Monday, September 21, 2015

How to Survive a Terrible, Horrible, No Good, Very Crappy Day

Have you ever had a really, really, really bad day?

You know…the kind of day where absolutely nothing goes right…where the only musterable reaction is a masquerading laughter to hide behind…

Well, let’s just say I had one of those infamous episodes recently…

…one that was not only terrible, horrible, no good, and very bad all wrapped into one...but one that gave a whole new (and literal) meaning of what it’s like to have a ‘crappy day’…




It all started last Wednesday when I returned home from a decent day at work, ironically enough. I was on the phone with my wife discussing our next-day travels to Atlanta when I suddenly slammed into a brick wall…disguised as an offensive odor straight out of a National Geographic documentary gone wrong.

The smell was downright unbearable…like fermented dung reeking from the decaying innards of an infested beast.

Okay, okay…maybe it wasn’t that bad, but clearly…something was not right. 

I mean…if you deck the halls with cinnamon branches and autumn-wreath scented candles one weekend and a few days later, come home to a fragrance of “hazy aftermath o’ nuclear bowel explosion”…something has to be off, right?

At any rate, I could only pray the stench belonged to a recently deceased rodent rotting in certain porcelain confines. Yet, as I slowly crept towards Selah’s crate, the writing on the wall became quite clear…
…it just so happened to be in the form of droopy ordure (feces).

Before I continue, let me just say maybe someday, I’ll unlock the mystery of how projectile excrement can condensate outside caged quarters while also splattering the wall as if it was an abstract Jackson Pollock painting. For now, I’ll just say I found Selah miserably trapped in a sharty prison…and it was up to me to set her free from the demonic oppression that had possessed her stool.

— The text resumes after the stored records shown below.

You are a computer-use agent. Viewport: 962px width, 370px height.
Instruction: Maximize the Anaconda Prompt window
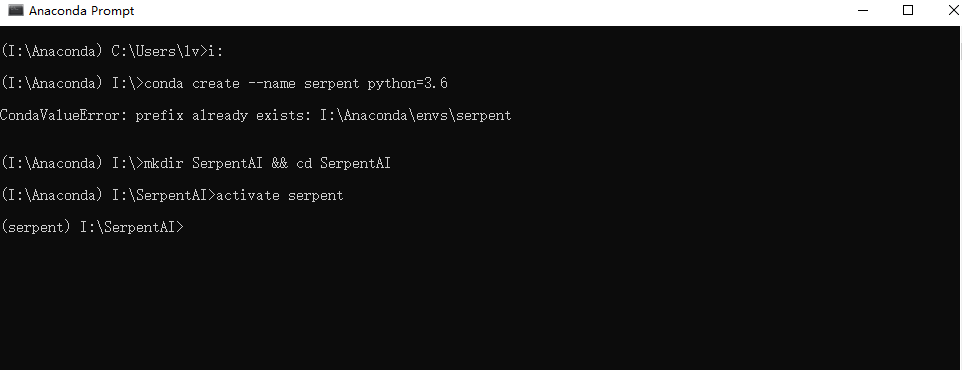click(908, 10)
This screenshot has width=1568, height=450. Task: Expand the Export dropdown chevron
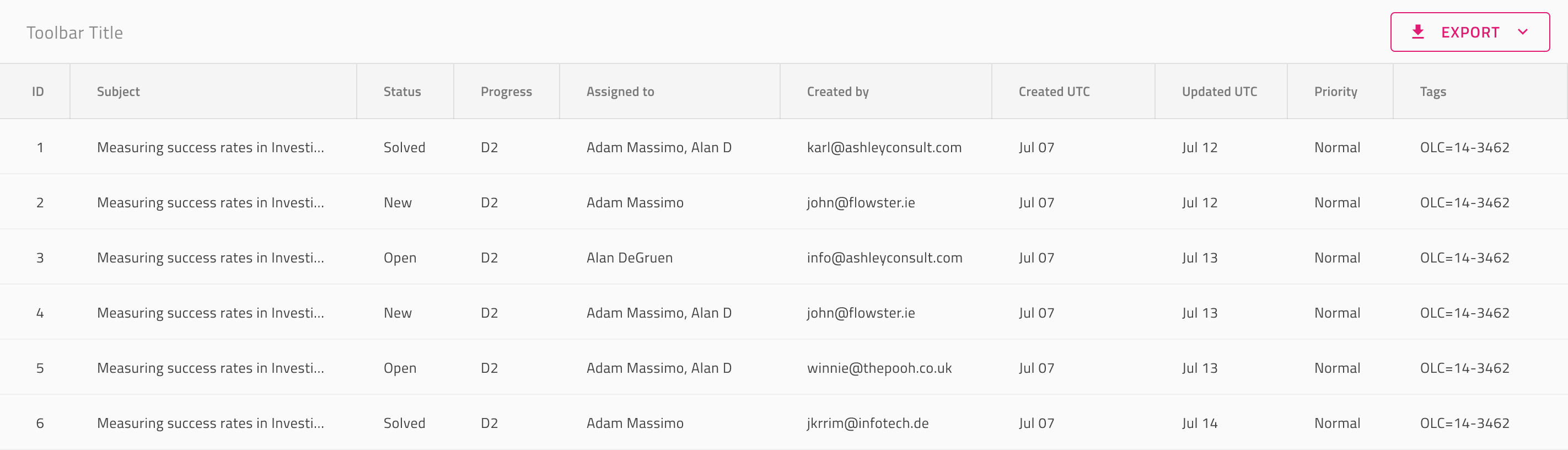1523,31
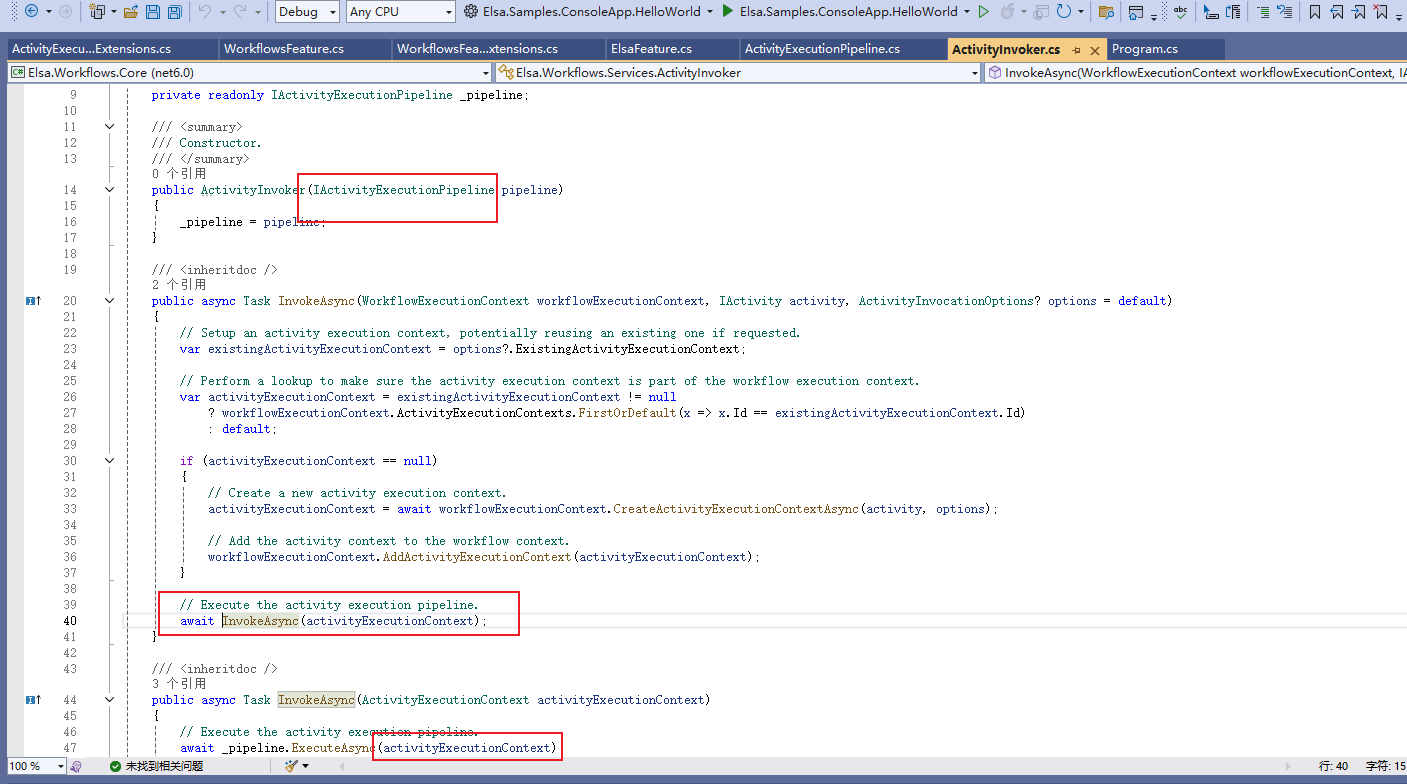Click the code cleanup broom icon
Viewport: 1407px width, 784px height.
(291, 766)
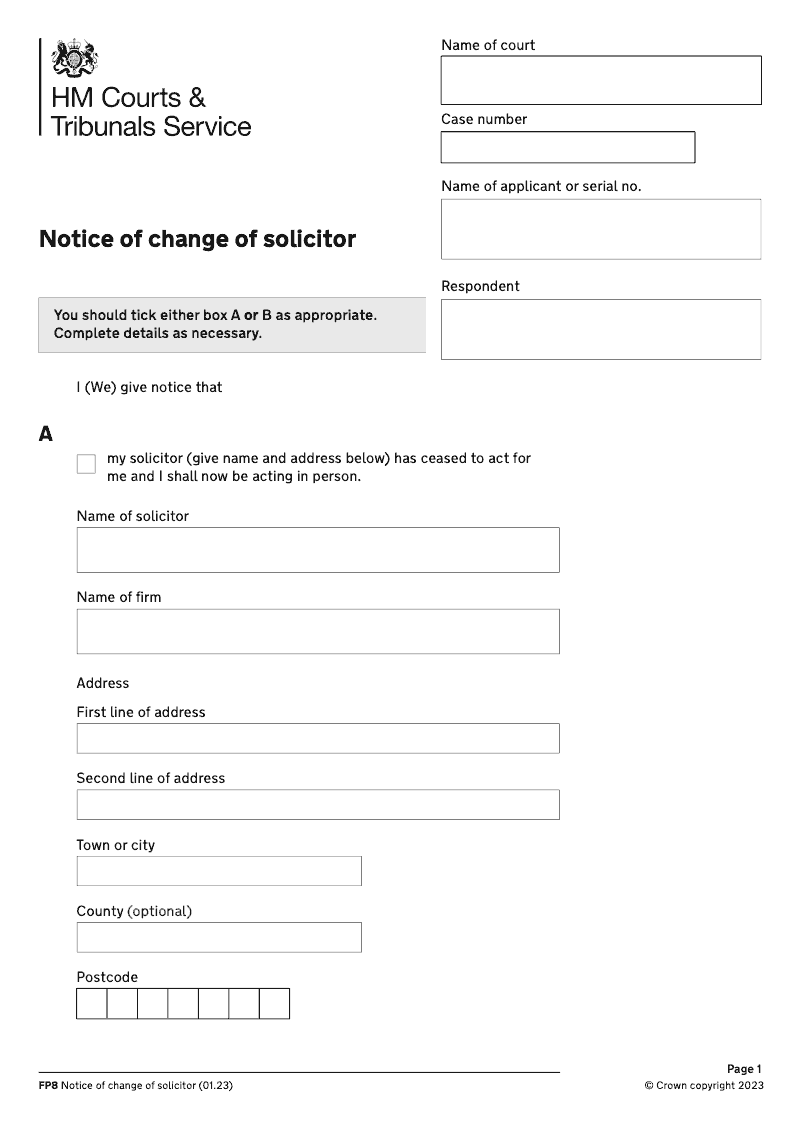Select the second Postcode character box
The width and height of the screenshot is (800, 1130).
pos(122,1003)
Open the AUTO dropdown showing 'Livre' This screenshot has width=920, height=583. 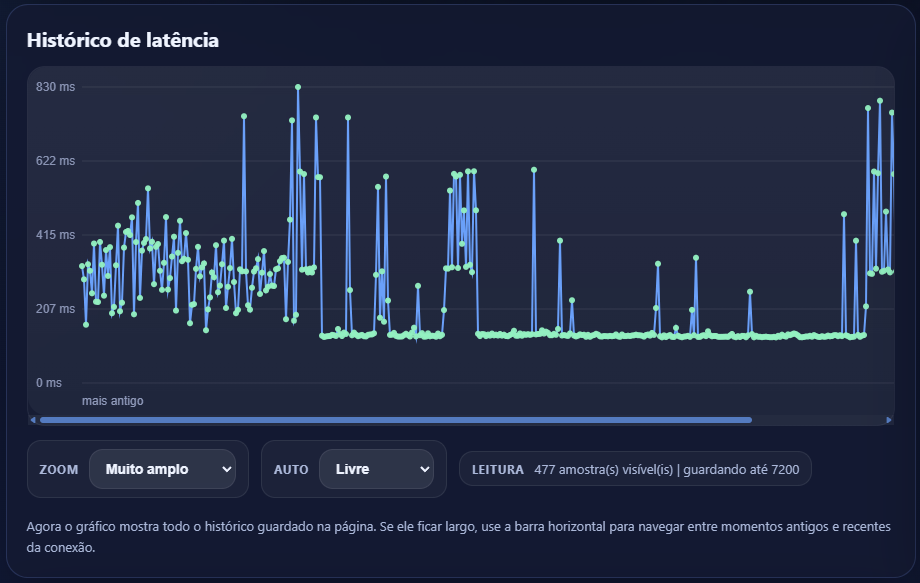pyautogui.click(x=376, y=469)
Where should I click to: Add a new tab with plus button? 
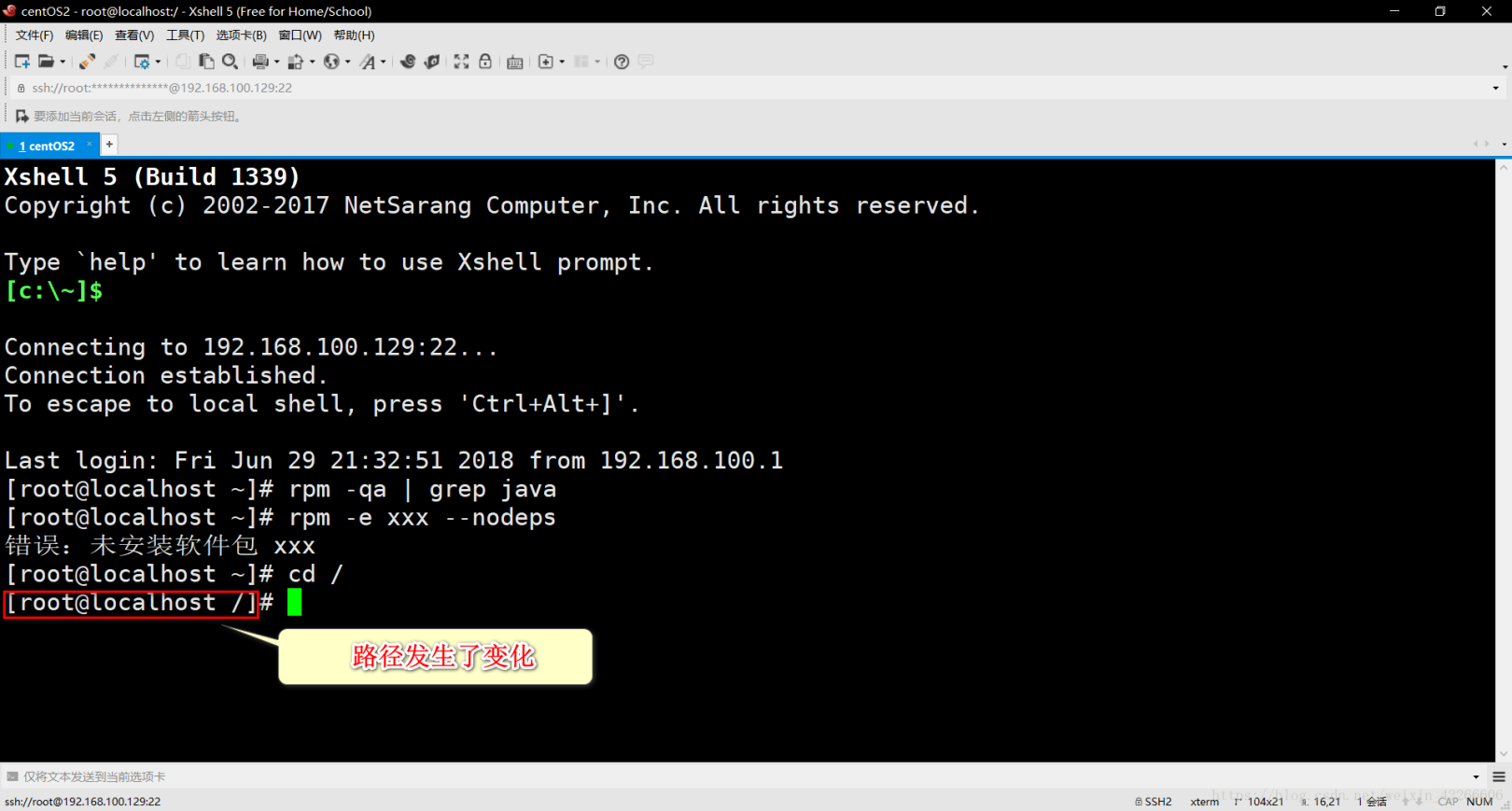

So after spending the next hour conquering Selah’s anal glands as well as my chemoreceptor triggers, I contacted my wife a second time to discuss our ever-evolving Wednesday night gameplan. Initially, I was to meet Lyssah at church following [what I thought would be] a brief dog-sitting break to pick her up from a women’s ministry promo vid1 shooting for Sunday service. We’d then return home, eat dinner, and head back out to church for our youth discipleship gathering. But as it turned out, due to changes in Selah’s health as well as our church’s Wednesday night schedule2, Lyssah would have to forgo youth service to tend Selah’s “issues”, leaving me to fly solo on the youth front.
           
A perfectly understandable predicament…all things considered; however, having lost 45 minutes cleaning fecal matter, an additional 30 minutes due to our church’s Wednesday night time shift, and an additional 10 minutes of extra prep time as a result of Lyssah’s impending absence, I realized I had no choice but to leave Selah unattended, considering we had no “plan B” for her now “out-of-commission” crate.

Granted, hindsight is 20/20, but at the time, it seemed like a worthy risk. After all, Lyssah was already on her way home…and I mean, c’mon…what damage could Selah possibly do in just fifteen minutes? 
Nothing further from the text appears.